When good code goes bad

In this post, I'll be discussing a dynamic that has a corrosive effect on software code. This dynamic is often responsible for code deterioration over time and makes good code go bad.

Good code
You know the kind. It is written with a full understanding of the problem. It is naive enough to be implemented simply yet sophisticated enough to do all it's supposed to do and just a little bit more.

Bad code
You know it when you smell it. The design is convoluted, the API seems unnatural and unintuitive, and worst of all, you're scared to touch it for fear of breaking something.

Good people write code that goes bad despite their best intentions. Bad code may have started off as good before tuning bad. How does this happen?

Code structure scalability
All code has an intrinsic degree of scalability in regards to its structure. I call this the degree of code structure scalability. I use the term scalability not in its performance context, but rather to describe the code's ability to adapt to change. Change is the great corroder of software. It manifests itself in various incarnations: changing business rules, changing usage of code, or even change in applicability. In any of these cases, code structure has to endure the stress of change over time. Can code structure resist change and should it be designed with this in mind? I'd like to focus this post on the simple acknowledgment that this dynamic exists in software and often works against code designers.

How good code goes bad
I use the term code structure to encompass everything from class design, methods, APIs and even internal algorithms. With this in mind, let's say we're designing an interface to handle requests for a simple web service using SOAP based messaging. This interface (SoapService) represents the entry point for back-end processing for this such server. Let's assume that a SOAP message has been parsed and converted into a RequestHandler that can serve the request. Since we are planning on expanding the services we offer, our interface will be designed like this:

Design #1
public interface SoapService
{
public void executeRequest(RequestHandler handler);
}
The request handler is another interface that looks like this:
public interface RequestHandler
{
public void doExecute();
}
The entry point is generic enough that the code related to handling a specific request is embedded in the command object represented by RequestHandler (this is the good old command pattern from GoF). It allows you to scale up the code structure by having as many different implementations of RequestHandler but only one of SoapService. This works great - for a while.
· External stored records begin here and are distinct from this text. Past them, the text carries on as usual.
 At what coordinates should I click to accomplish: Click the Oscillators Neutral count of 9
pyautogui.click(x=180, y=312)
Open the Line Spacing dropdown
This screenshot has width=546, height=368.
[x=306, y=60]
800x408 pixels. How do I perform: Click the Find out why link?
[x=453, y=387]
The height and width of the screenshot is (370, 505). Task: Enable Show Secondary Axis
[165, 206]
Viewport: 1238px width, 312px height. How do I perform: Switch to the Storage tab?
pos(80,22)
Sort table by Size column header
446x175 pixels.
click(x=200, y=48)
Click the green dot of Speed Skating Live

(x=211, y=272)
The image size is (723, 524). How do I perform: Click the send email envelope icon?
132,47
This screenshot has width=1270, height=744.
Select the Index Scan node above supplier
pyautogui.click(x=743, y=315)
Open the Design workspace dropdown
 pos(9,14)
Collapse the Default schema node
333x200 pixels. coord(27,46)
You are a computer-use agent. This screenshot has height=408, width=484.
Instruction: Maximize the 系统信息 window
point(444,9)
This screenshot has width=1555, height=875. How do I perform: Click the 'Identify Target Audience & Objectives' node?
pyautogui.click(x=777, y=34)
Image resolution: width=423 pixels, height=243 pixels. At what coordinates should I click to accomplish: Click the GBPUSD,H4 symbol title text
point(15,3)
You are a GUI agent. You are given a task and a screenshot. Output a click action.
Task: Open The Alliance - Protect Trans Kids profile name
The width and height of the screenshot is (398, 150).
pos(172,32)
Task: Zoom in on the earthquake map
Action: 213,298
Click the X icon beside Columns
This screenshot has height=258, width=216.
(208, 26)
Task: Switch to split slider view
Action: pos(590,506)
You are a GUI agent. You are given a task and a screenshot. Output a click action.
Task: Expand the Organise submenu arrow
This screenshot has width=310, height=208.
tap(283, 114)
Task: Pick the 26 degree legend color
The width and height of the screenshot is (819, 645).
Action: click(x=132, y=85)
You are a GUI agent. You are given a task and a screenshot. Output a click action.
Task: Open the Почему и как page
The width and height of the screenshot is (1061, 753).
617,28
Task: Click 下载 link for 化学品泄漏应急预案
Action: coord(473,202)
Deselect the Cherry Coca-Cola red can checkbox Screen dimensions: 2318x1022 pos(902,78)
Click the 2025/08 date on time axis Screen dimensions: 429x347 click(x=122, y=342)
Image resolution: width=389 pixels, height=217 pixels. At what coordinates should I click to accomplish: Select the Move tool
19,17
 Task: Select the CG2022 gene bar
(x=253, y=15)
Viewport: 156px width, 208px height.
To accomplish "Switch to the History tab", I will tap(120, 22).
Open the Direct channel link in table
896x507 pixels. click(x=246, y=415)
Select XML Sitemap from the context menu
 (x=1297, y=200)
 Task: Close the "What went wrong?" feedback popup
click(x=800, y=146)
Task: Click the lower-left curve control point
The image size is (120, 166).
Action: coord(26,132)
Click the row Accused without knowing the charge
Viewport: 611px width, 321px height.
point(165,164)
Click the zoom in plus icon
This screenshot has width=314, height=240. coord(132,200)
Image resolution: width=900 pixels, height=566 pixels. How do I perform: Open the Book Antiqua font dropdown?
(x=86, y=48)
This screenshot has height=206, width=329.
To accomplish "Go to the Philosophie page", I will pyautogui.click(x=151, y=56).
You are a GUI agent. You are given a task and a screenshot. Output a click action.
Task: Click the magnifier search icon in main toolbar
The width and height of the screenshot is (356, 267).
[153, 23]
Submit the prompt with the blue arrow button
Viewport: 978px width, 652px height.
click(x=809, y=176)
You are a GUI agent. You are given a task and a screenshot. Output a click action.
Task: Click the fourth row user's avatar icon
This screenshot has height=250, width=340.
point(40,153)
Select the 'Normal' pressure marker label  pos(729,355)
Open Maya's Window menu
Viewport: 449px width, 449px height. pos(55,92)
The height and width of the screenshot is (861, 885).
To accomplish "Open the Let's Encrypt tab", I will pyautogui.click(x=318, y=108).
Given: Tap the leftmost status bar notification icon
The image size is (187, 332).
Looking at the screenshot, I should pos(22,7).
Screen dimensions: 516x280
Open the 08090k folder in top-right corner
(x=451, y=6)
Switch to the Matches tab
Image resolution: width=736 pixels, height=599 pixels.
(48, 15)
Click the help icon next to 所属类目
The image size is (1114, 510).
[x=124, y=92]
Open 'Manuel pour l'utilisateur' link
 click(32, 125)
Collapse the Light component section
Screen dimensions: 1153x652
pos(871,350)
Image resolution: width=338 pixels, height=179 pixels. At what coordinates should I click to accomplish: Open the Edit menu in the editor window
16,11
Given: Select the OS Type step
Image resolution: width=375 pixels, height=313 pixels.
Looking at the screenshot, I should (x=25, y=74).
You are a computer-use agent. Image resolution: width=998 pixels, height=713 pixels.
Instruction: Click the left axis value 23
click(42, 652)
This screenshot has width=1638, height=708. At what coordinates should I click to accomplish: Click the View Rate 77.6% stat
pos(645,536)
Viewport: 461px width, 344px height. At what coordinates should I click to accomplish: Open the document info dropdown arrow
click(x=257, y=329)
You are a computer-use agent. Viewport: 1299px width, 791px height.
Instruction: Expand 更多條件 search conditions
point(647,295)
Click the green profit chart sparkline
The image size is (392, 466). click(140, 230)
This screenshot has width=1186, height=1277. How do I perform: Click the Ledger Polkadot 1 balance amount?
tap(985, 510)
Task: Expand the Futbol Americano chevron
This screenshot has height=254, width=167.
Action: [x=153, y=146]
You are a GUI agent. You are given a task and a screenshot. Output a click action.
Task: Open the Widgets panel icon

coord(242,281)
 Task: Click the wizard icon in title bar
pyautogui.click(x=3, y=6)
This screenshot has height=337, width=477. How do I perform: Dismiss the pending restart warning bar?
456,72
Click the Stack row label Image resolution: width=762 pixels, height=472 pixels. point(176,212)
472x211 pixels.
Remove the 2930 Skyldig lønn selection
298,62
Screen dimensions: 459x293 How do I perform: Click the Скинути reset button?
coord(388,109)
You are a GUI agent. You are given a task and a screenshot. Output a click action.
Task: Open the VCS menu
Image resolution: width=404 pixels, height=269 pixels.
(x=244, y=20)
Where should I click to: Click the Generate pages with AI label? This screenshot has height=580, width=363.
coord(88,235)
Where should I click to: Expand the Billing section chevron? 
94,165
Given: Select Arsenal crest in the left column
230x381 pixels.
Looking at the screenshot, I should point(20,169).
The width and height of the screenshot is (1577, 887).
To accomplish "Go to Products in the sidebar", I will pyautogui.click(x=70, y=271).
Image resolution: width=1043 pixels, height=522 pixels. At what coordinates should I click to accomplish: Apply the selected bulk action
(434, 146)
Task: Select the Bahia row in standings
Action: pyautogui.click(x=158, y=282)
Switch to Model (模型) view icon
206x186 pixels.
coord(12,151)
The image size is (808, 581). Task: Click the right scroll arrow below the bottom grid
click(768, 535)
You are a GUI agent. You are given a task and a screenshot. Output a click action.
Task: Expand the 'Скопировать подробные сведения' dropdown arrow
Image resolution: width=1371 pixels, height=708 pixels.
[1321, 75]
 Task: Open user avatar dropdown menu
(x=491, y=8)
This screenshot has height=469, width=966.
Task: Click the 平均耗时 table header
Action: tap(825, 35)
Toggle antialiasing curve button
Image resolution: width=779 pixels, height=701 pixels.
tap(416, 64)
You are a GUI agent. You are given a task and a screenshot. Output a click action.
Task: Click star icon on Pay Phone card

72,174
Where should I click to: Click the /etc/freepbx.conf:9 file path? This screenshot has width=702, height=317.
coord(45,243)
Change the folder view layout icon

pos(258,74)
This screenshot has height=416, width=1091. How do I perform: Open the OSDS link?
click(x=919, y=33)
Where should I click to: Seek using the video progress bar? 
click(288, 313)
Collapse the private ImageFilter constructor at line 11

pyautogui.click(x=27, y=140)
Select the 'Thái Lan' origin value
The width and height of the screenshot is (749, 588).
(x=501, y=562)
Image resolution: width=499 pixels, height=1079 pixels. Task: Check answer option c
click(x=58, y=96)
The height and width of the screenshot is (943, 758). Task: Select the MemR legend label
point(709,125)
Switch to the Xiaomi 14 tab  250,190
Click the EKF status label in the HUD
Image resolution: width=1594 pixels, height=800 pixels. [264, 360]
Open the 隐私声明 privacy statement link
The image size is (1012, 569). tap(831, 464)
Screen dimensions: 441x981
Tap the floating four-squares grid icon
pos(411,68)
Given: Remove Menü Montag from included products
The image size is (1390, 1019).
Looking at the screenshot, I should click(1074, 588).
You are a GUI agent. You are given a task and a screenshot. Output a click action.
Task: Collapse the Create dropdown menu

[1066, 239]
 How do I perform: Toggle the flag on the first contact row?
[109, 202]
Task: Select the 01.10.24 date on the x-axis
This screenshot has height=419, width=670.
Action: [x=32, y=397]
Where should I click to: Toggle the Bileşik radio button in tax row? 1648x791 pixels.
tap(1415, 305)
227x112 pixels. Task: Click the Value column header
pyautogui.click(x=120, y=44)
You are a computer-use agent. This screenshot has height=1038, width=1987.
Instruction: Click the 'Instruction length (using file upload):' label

Now suppose we change the business rules (e.g. corrode the code structure) so that a client may send two or more requests at a time. Simple - you change the method signature and use an array of RequestHandlers instead.

Design #2
public void doExecute(RequestHandler [] handlers);
The code structure has managed to scale up and adapt to the new rules. Again, this works great - for a while. Let's stress the code structure a little further (e.g. change the rules): the chain of execution must be short-circuited should an error occur in one of the RequestHandlers. To achieve this, we add RequestHandlerException to the doExecute() method. This allows a RequestHandler to report an error and to indicate that the chain of execution must be aborted.

Design #3
public interface RequestHandler
{
public void doExecute() throws RequestHandlerException;
}
Still works well - for a while. Finally, if a RequestHandler fails, it must notify all previous RequestHandler so that they may opt to undo the command. In any event, all handlers must know if the original request failed or succeeded so that they can perform their own internal bookkeeping.

Blowing past scalability limits
You may actually come up with a creative solution and keep the current code structure. However, I guarantee that your code will have crossed the line and gone from good to bad. In other words, your initial code structure would not have scaled beyond the first three business requirement changes. A better idea would be to redesign the code structure into something more sophisticated.

This brings up an interesting point. If you design a new code structure that manages to serve the new complex business requirements well, and can scale down to serve the initial simpler requirements, isn't it more scalable than the first design? Probably not. This newer code structure would undoubtedly be more complex. If we only need simple chained execution, the second design would not scale down well to meet simpler requirements effectively.

Conclusion
In the end, each code structures serve one type of business requirements well. Each can scale and adapt to changes within certain soft boundaries. Neither code structure scales well up or down across the requirements complexity continuum. However, knowing that this dynamic exists is the first step in choosing the right design.